- Education: Vassar College
- Occupations: Communications executive, entrepreneur
- Known for: Founder of Kaplow Communications

= Liz Kaplow =

American businesswoman

Liz Kaplow is an American communications executive and businesswoman known for her use of storytelling to connect brands with consumers and influencers and her advocacy for the advancement of women in the field. Kaplow is founder and CEO of Kaplow Communications, a public relations firm based in New York City.

Kaplow was elected president of New York Women in Communications in 2013 and is on the board of governors of Cosmetic Executive Women.

She has been quoted in and written articles offering advice to women on career development and leadership for Ad Age, Mashable, PR Week, NYWICI's Aloud blog, PRNewser and HerCampus.com.

==Career==
Kaplow studied English at Vassar College and graduated with in 1981. She began her public relations career in the same year, working for the Human Relations Media Company in Pleasantville, New York.

In 1991, she launched her own agency to focus on the idea of storytelling to create an emotional connection between brands and consumers.

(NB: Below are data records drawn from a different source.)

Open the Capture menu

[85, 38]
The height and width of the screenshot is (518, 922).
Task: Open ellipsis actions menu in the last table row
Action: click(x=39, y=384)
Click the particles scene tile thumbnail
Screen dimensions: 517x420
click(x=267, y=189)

At the time, she said, storytelling was not a focus for many in the business, but was the reason for her success with her first clients, like Wolford legwear.

In 2002, Kaplow and her team created a holiday "pop-up store" for Target on a boat at New York's Chelsea Piers to engage media and consumers in a city where Target had no stores. In 2008, she conceived the Bullseye Bodega to bring Target to New York for Fashion Week.

In 2008, Kaplow launched the Algonquin 3.0 Roundtable, a 21st-century version of the 1920s literary Algonquin Roundtable, and invited leaders in media, technology and entertainment to discuss the future of media in the modern world.

Kaplow added a digital division to her agency in 2008 and opened a studio content creation, production and distribution in 2010.

In 2012, she launched Knext to help start-up companies and emerging brands with communications strategy development.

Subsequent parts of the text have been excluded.